Imbalanced Transition States from α-H/D and Remote β-Type N-CH/D Secondary Kinetic Isotope Effects on the NADH/NAD+ Analogues in Their Hydride Tunneling Reactions in Solution

The alpha-H/D (if available) and remote beta-type N-CH3/CD3 2 degrees kinetic isotope effects (KIEs) on 10-methylacridine (MAH), 9,10-dimethylacridine (DMAH), 1,3-dimethyl-2-phenylbenzimidazoline (DMPBIH) and on the oxidized forms MA(+) and DMA(+), in their hydride transfer reactions with several hydride acceptors/donors in acetonitrile, were determined. The corresponding equilibrium isotope effects (EIEs) were computed.

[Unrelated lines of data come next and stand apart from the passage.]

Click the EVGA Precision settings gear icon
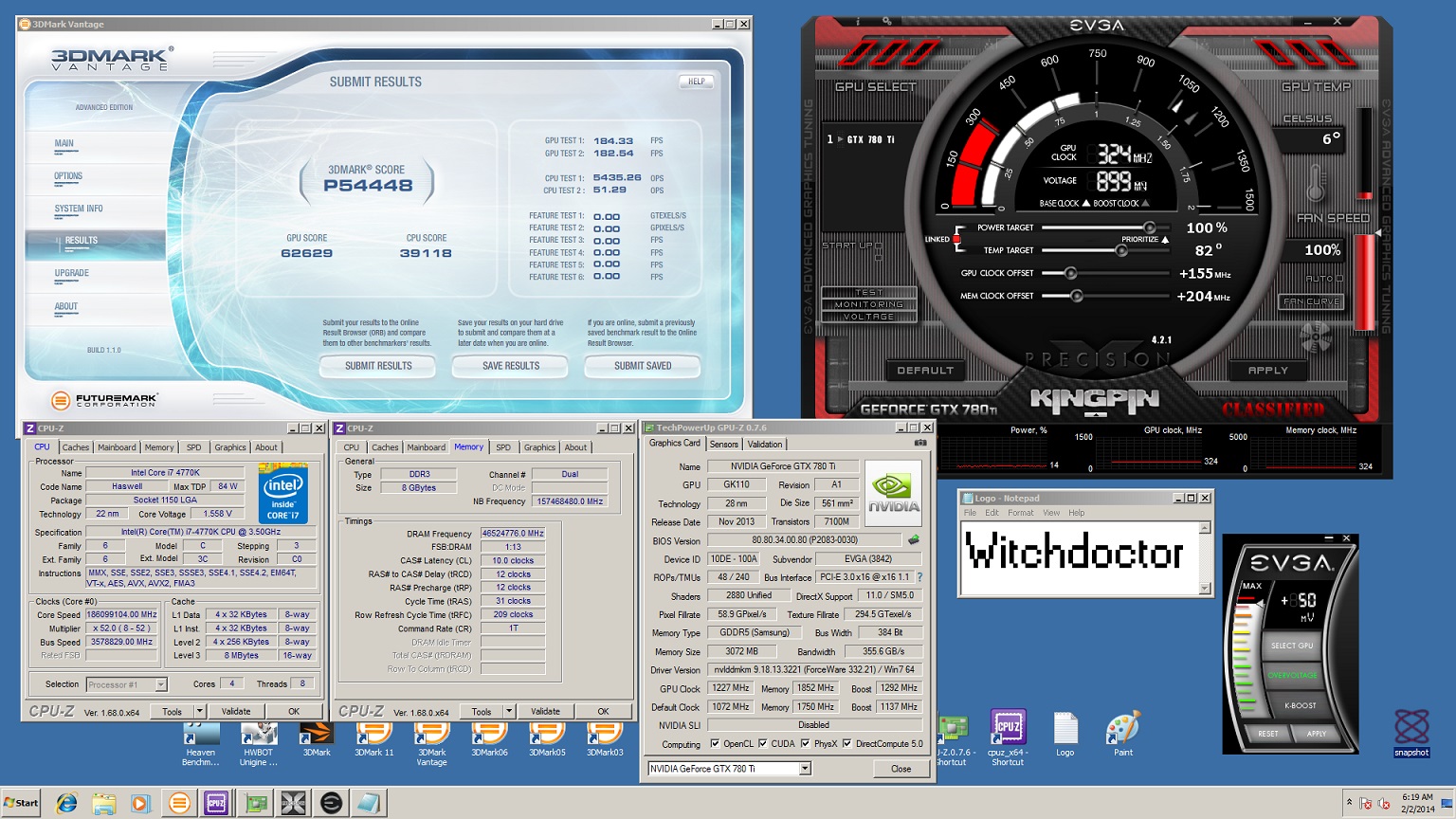The width and height of the screenshot is (1456, 819). [x=886, y=21]
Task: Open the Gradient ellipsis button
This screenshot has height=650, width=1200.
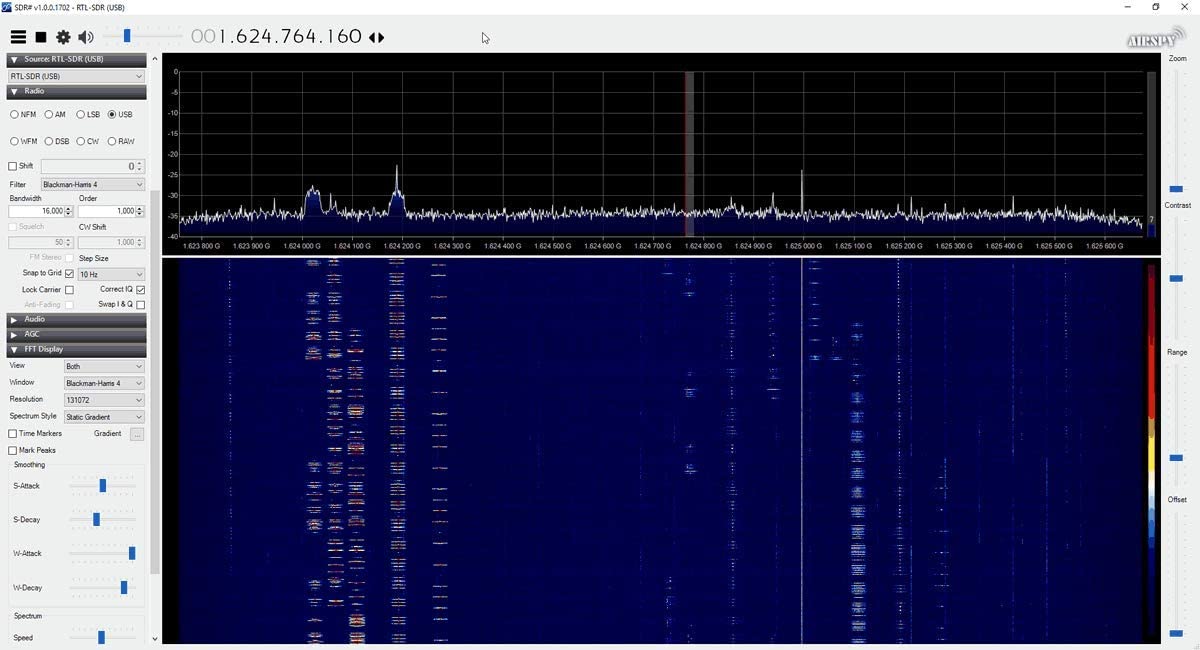Action: [x=137, y=434]
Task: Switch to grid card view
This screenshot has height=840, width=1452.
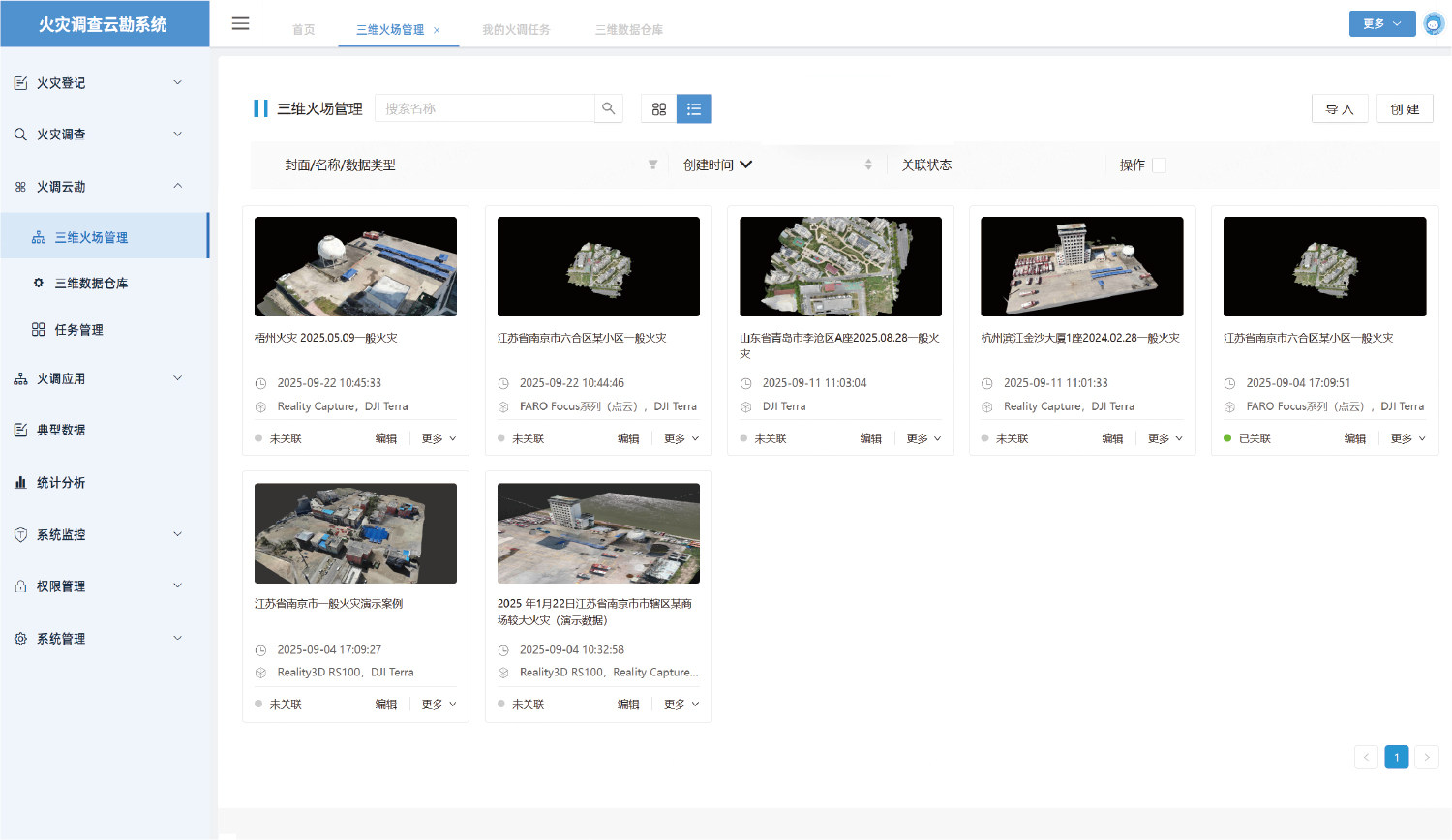Action: [659, 109]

Hammett correlations of several closely related hydride transfer reactions were constructed using the literature data. The alpha-2 degrees KIEs on both MAH and MA(+) are inflated relative to the semiclassical prediction on the basis of the KIE/EIE comparison and Hammond's postulate. This together with previously published unusual 1 degrees and 2 degrees KIE behaviors strongly suggest a H-tunneling mechanism. By comparing with the EIEs, the alpha-2 degrees KIEs were used to analyze the rehybridization of the reaction center C and the N-CH3/CD3 2 degrees KIEs to calculate the charge distribution on the structure containing N during H-tunneling. The rehybridization appears to lag behind the charge development in the donor moiety. The charge distribution at the tunneling ready transition state is in agreement with the Hammett correlations; the donor is productlike, and the acceptor is reactant-like, indicative of a partial negative charge borne by the "in-flight" nucleus being "hydridic" in character. Results were compared with the alpha-2 degrees KIEs on NADH/NAD(+) and the Hammett correlations in closely related enzymes. The comparison implicates that the H-tunneling probability would be enhanced by these enzymes.